Exercise tasks
a) In the TFCA Friday round-up, rewrite the passage from "In Release this" to "says Anne Brodie at What She Said.", replacing "tobogganing" with "skating".
b) Which publications are named as the outlets where the critics quoted in the TFCA Friday round-up wrote?
c) Continue the TFCA Friday round-up of film reviews.

Document text
==*==
An interview with Solo director Sophie Dupuis about her Rogers Best Canadian Film nominee set in Montreal’s drag scene.
TFCA Friday: Week of Dec. 1
December 1, 2023
Welcome to TFCA Friday, a weekly round-up of film reviews and articles by TFCA members.
ICYMI: We are now accepting applications for the Telefilm Canadian Emerging Critic Award.
In Release this Week
American Symphony (dir. Matthew Heineman)
“[Jon Batiste’s] wife and partner since band camp, Suleika Jaouad, is struggling through a second round of treatment for leukemia, which returned after a period of remission. They go tobogganing, live their lives and hope for the best, but the worst of her treatments take place during the final run-up to Carnegie Hall. It’s an emotional, visually beautiful, gloriously scored documentary, glowing with Batiste’s positivity and Suleika’s grace,” says Anne Brodie at What She Said.
“This is no Hollywood bullshit like Bradley Cooper helming Leonard Bernstein’s biography in Maestro, which is more or less Oscar bait,” notes Gilbert Seah at Afro Toronto. “American Symphony is the real thing – a real life American composer and conductor, Jon Batiste, whose life and aspirations are shown in this little but earnest and honest documentary.”
Batata (dir. Noura Kevorkian, Dec. 4 🇨🇦)
“Batata is an extraordinary film because Kevorkian stuck with it, even as the human drama changed, and the politics of the situation became more dire and complex,” notes Marc Glassman at POV Magazine. “Part of the respect one has for the film is an admiration for Kevorkian’s doggedness in telling the story of Marian and her family. The rest is one’s appreciation of a film that records “normal” events—weddings, funerals, dinners—even during immense civil strife. Somehow, that makes one feel a bit more optimistic for the future.”
Candy Cane Lane (dir. Reginald Hudlin)
“Candy Cane Lane is a funny enough comedy thanks to Eddie Murphy and Jillian Bell. despite its really weird premise,” says Gilbert Seah at Afro Toronto. “But done in good fun, the film is all right Christmas fare.”
“As the family does its best to retain the real meaning of Christmas they’re launched into a world of wild world of wizardry, illusion and endless birds,” adds Anne Brodie at What She Said. “Candy Cane Lane is a nutty kind of a Christmas adventure, Murphy gives it his all to save the holiday, its real meaning and nab the big prize.”
Dream Scenario (dir. Kristoffer Borgli)
“Regrettably, Dream Scenario then cleaves itself into two distinct parts,” writes Saffron Maeve at Film Comment. “If the first offers a compelling look into how our unconscious cultural memory can have tactile consequences, the latter recalls the whirling, tiresome modalities of late-stage Black Mirror, which decry all the vanities of technology from the shallow end of the pool. The film’s last act is dedicated to a parody of latent consumerism, wherein a small device allows one to penetrate others’ dreams at the cost of allowing advertisements and ‘sponcon’ to percolate in their subconscious.”
Fireline (dir. Tylor Norwood)
“Fireline covers not only the firefighting performed by the firefighters but also the human aspects of the arduous tasks giving the audience insight on what means to be firefighters on the job, while also showing the trauma of the victims of the fires who have lost their homes and basically everything of their livelihood,” writes Gilbert Seah at Afro Toronto.
Maestro (dir. Bradley Cooper)
==*==
Collected data
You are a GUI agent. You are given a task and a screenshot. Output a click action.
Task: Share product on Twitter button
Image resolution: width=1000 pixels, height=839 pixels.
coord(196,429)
==*==
Answers to each task
a)
In Release this Week
American Symphony (dir. Matthew Heineman)
“[Jon Batiste’s] wife and partner since band camp, Suleika Jaouad, is struggling through a second round of treatment for leukemia, which returned after a period of remission. They go skating, live their lives and hope for the best, but the worst of her treatments take place during the final run-up to Carnegie Hall. It’s an emotional, visually beautiful, gloriously scored documentary, glowing with Batiste’s positivity and Suleika’s grace,” says Anne Brodie at What She Said.

b) What She Said, Afro Toronto, POV Magazine, Film Comment

c)
“For this viewer, the movie felt stagey and entirely devoid of emotion. You never forget you’re watching a film — a beautifully made film, but still,” says Liz Braun at Original Cin. “The storytelling plays with time. There are some inspired cinematic moments here, when real life melts into performance and “all the world’s a stage” becomes literal, but there is also a self-consciousness about the filmmaking that keeps a viewer at arm’s length. Maybe that’s the point, as the disconnect kind of mirrors Bernstein’s own private-public struggle.”
“Maestro begins with a textual quotation from Bernstein, asserting that ‘a work of art does not answer questions; it provokes them.’ The film then proceeds to illustrate the tensions inherent in such a contradiction, ending teasingly with the words ‘Any questions?’” writes Peter Howell at the Toronto Star. “There are many to be asked of Cooper’s artistic choices. But there’s no denying he’s crafted a movie that is as exhilarating as it is unconventional, a fitting portrait of a man who was determined to always live life on his own terms, no matter the consequences.”
“The flying, sweeping, microscopic, macroscopic, outré cinematography, the interplay of black and white and colour, and the razor-sharp performances that withstand the power of the camera movements are born in radical exuberance,” writes Anne Brodie at What She Said “It’s a heady creation that never eases its rumbling tension and nearly overwhelms the viewer visually, emotionally, and mentally. Steven Spielberg urged Cooper to direct instead of doing it himself and serves as exec producer. Cooper’s career is renewed, and how.”
“Once the fact settles in that Cooper is going full-tilt, though, Maestro becomes an easier extravaganza to swallow,” notes Barry Hertz at The Globe and Mail. “Later, in the film’s most go-for-broke moment, a sweaty, exuberant Bernstein conducts Mahler’s demanding Resurrection Symphony inside England’s Ely Cathedral for an audience of many (but really, one: Montealegre). Cooper shoots the performance as an extended, highly concentrated explosion of artistry that feels two seconds away from literally igniting. It is a baton-drop moment in which both Bernstein (as subject) and Cooper (as filmmaker and star) leave it all on the floor.”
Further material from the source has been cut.